Data extracted from a collection
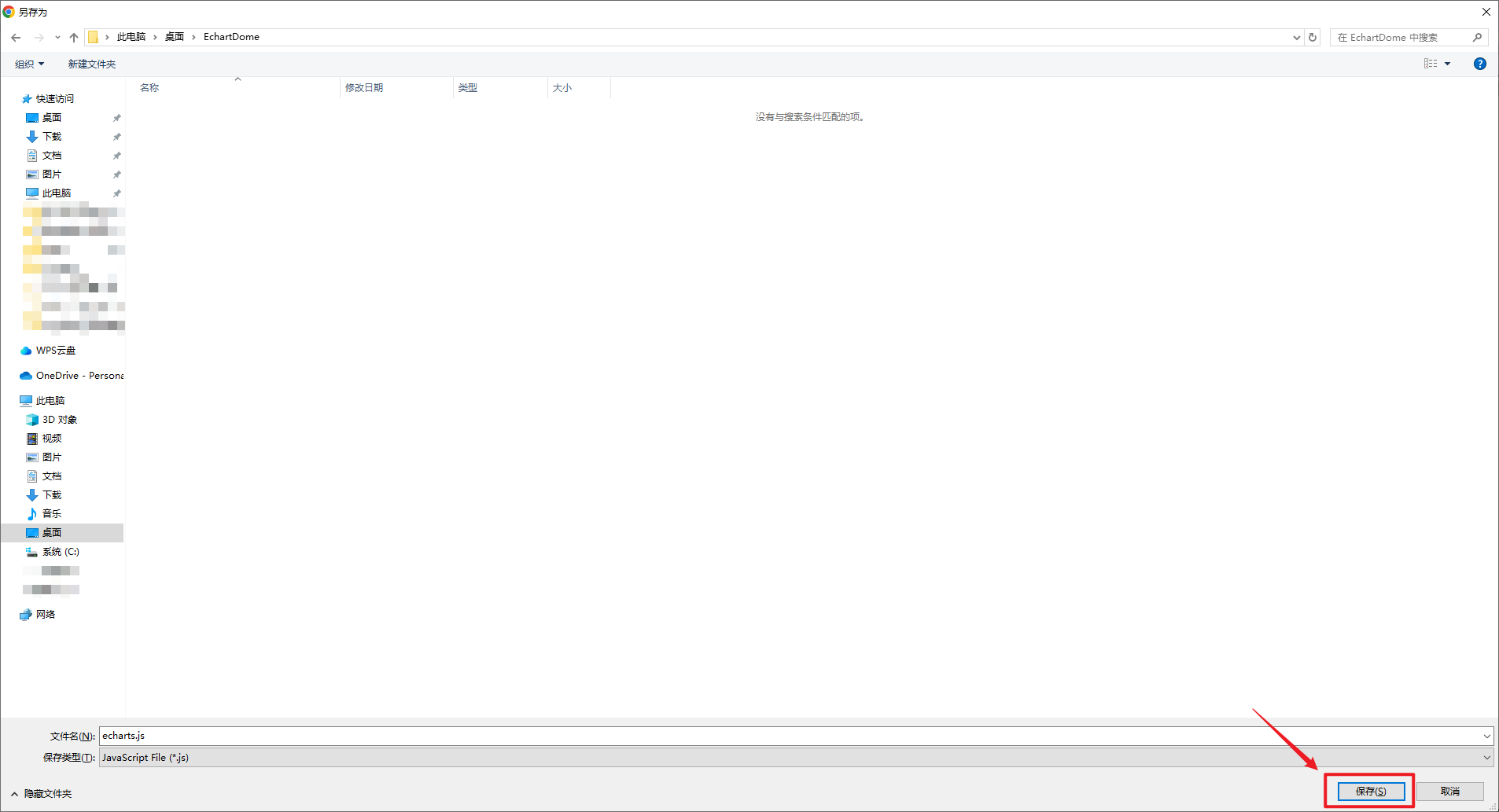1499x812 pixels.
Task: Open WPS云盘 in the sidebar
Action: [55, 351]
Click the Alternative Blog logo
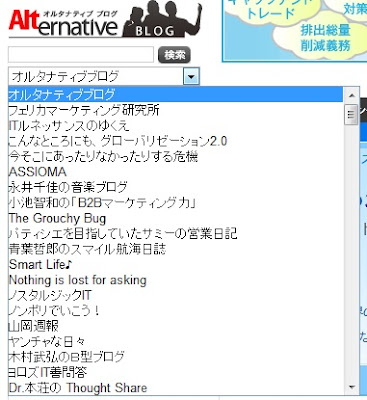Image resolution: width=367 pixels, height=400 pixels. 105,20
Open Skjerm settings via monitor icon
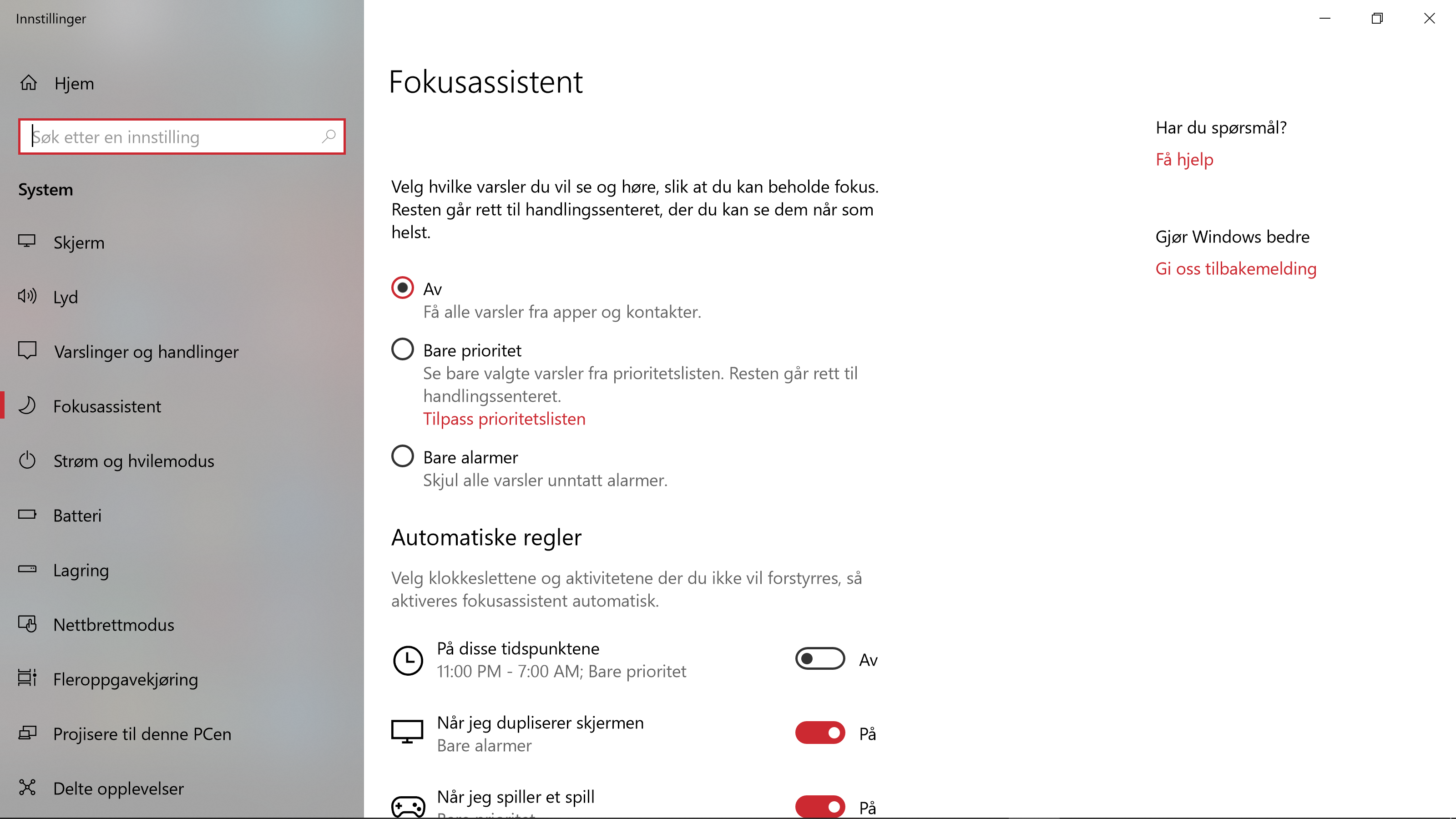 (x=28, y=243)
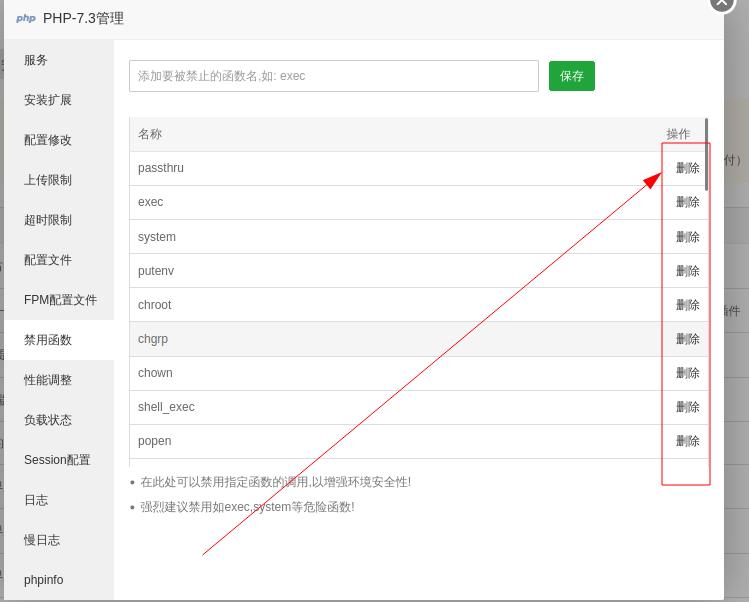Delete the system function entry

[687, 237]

§ **Task description**
What is needed is an exact repetition of every line from the line with "Click the Alternative Blog logo" to the end of the data above, both ends included, with no pictures.

§ **Answer for this exercise**
Click the Alternative Blog logo
Image resolution: width=367 pixels, height=400 pixels. 105,20
Open Skjerm settings via monitor icon
 (x=28, y=243)
Delete the system function entry

[687, 237]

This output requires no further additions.